A panproto-vcs repository that wants to use git as a remote for collaboration typically ensures that its schemas are exported in a format the collaborators can read directly (ATProto lexicons as JSON, for example). A panproto-vcs repository that uses git only for backup can ignore the export concerns: the exported repository is decoration, and the canonical form is the panproto-vcs database on the original machine.

What the bridge does not preserve

Schema-level merges. A three-way merge that succeeds as a pushout in the panproto-vcs setting may not have a byte-level representation that git can merge cleanly. When the export translation runs on a panproto-vcs merge commit, it produces a git commit whose tree reflects the merged schema’s byte form but whose diff against the parents is at the byte level. A git user pulling the exported repository sees a merge commit that touched a schema file and may find that git’s three-way line merge on the schema file’s bytes produces conflict markers; the schema-level resolution panproto-vcs reached is not visible as a git-level merge strategy.

The common mitigation is to encode the panproto-vcs merge as a pair of sequential commits in the exported git history: the left branch is merged first, producing an intermediate byte-level state; the right branch is merged against that intermediate state. This gives git a clean byte-level history even when the panproto-vcs merge operated at the schema level. The exporter does this automatically through a flag on panproto_git::export.

Further reading

For git’s own extensibility mechanisms that the bridge uses, the git-remote-helpers documentation is the authoritative reference. Chacon & Straub (2014) covers git’s object model at the depth the bridge depends on; understanding how git stores commits, trees, and blobs is a prerequisite for understanding what the bridge has to translate and what it cannot.

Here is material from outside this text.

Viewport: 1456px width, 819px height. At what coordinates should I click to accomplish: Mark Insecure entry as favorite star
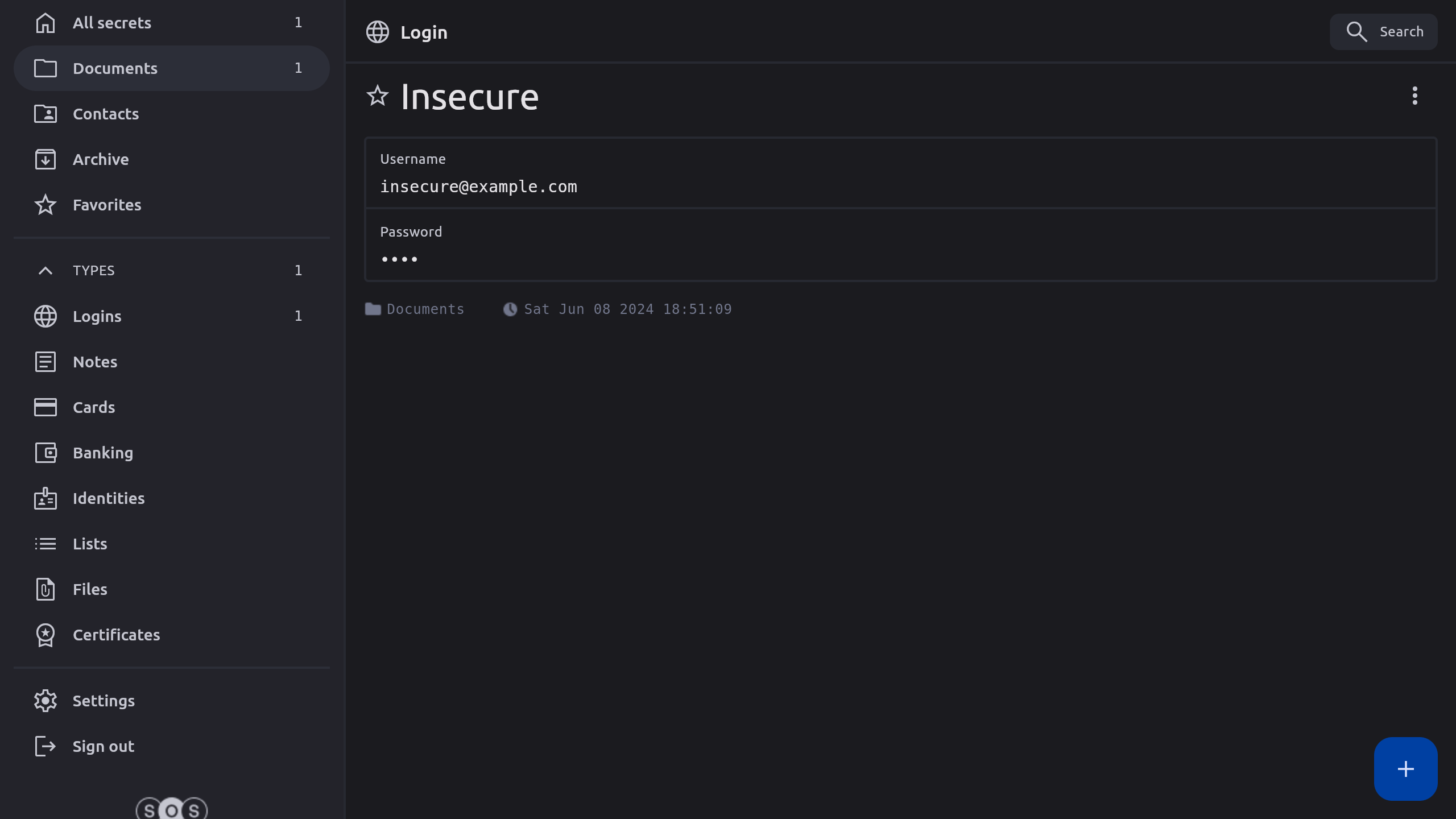tap(377, 96)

For the deeper question of what can and cannot be preserved in a bidirectional translation between two version-control systems with different object models, the bidirectional-transformations literature (Bidirectional lenses) applies. The git bridge is itself a lens in the categorical sense: a get (export to git) and a put (import from git) with round-trip laws documented in the chapter above.

Closing

Part V ends with this chapter. Part VI turns to the operational layer: the WebAssembly boundary through which every non-Rust client interacts with panproto, the Rust SDK, the TypeScript SDK, the Python SDK, and the CLI.